BEGIN DATASET

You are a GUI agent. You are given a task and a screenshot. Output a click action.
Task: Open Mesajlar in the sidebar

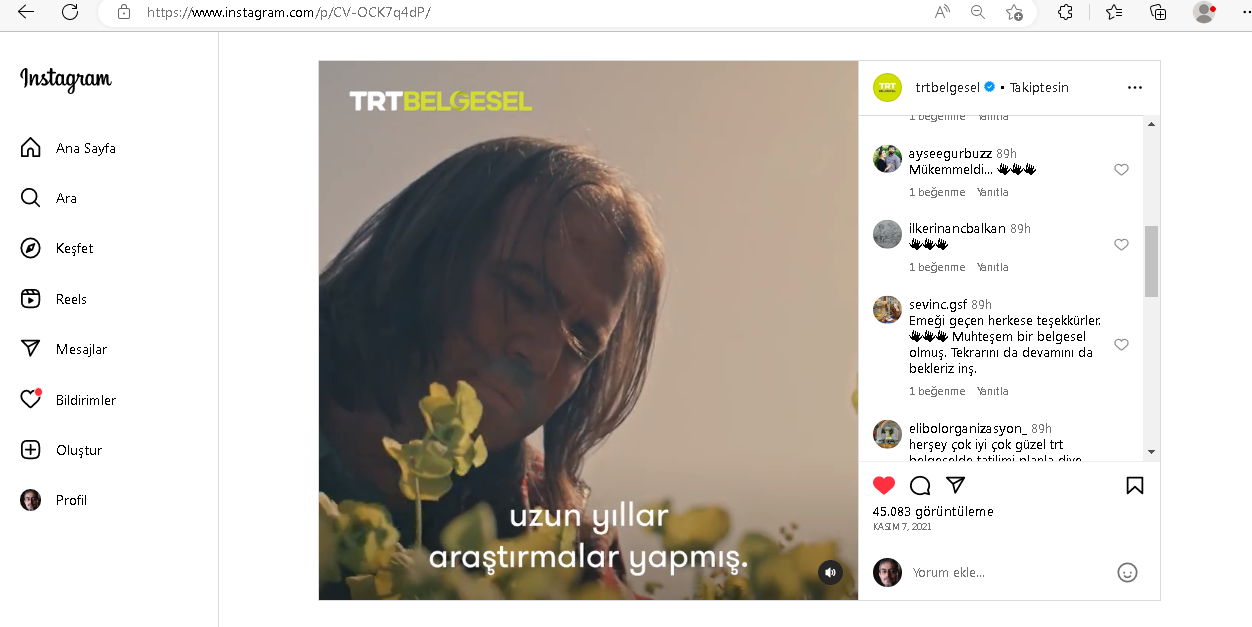(64, 349)
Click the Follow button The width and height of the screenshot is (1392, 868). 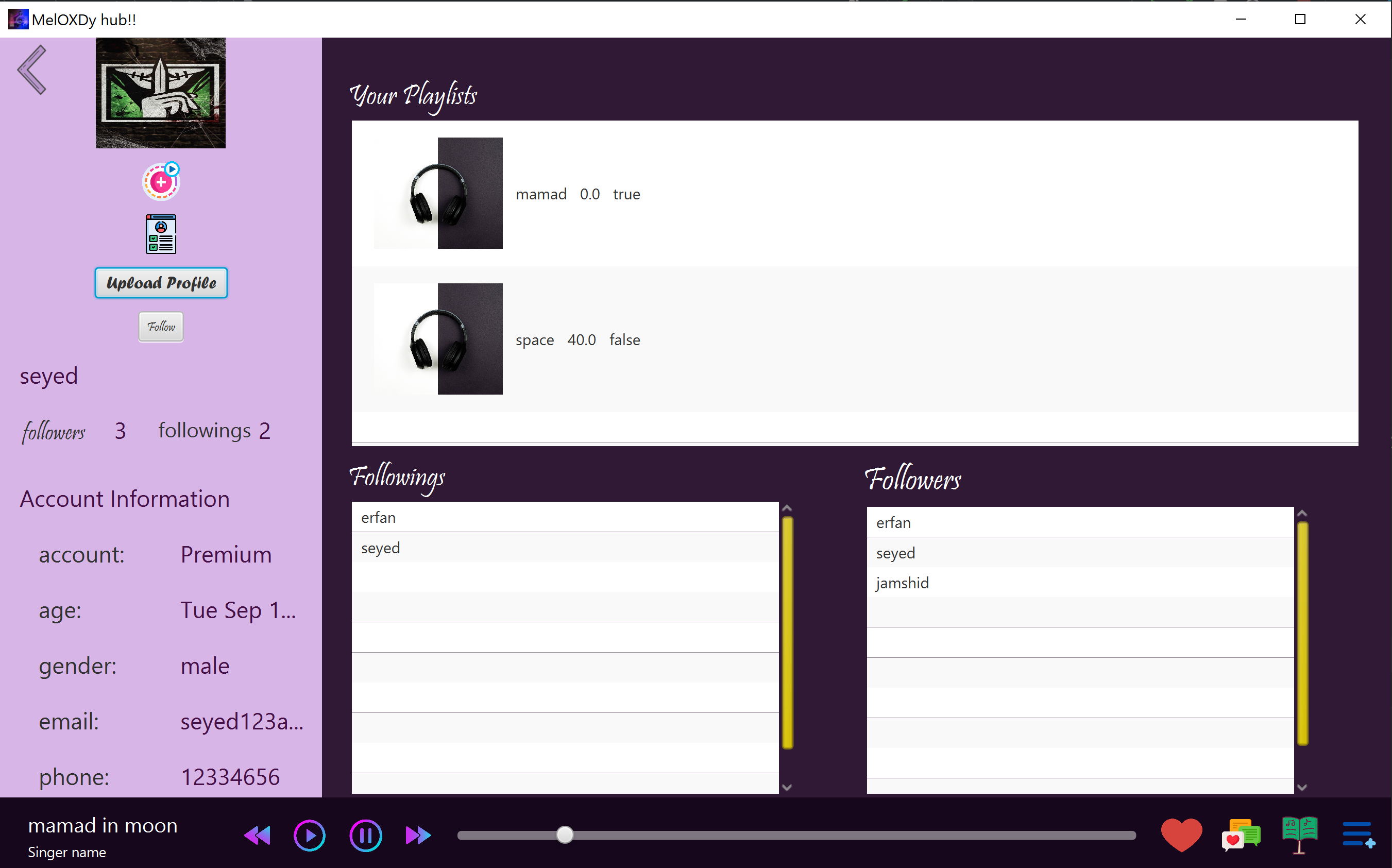[x=161, y=327]
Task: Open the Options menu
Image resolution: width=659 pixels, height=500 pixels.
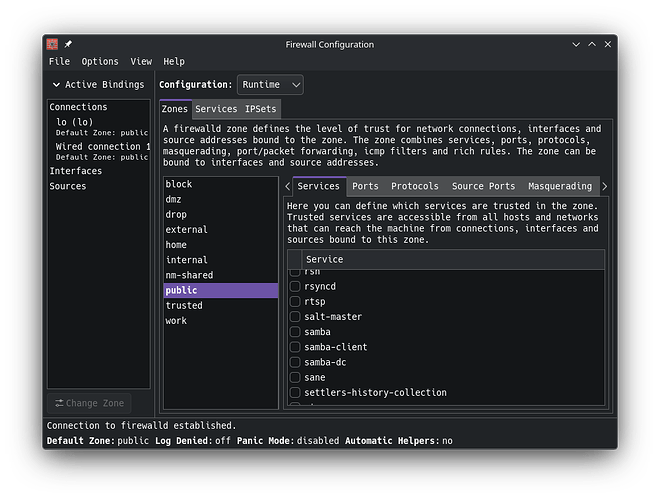Action: click(100, 61)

END DATASET

Exactly the lines from the line that contains "Image resolution: width=659" through the last line above, and no other lines, must be output, with pictures excluded.

Image resolution: width=659 pixels, height=500 pixels.
Action: click(100, 61)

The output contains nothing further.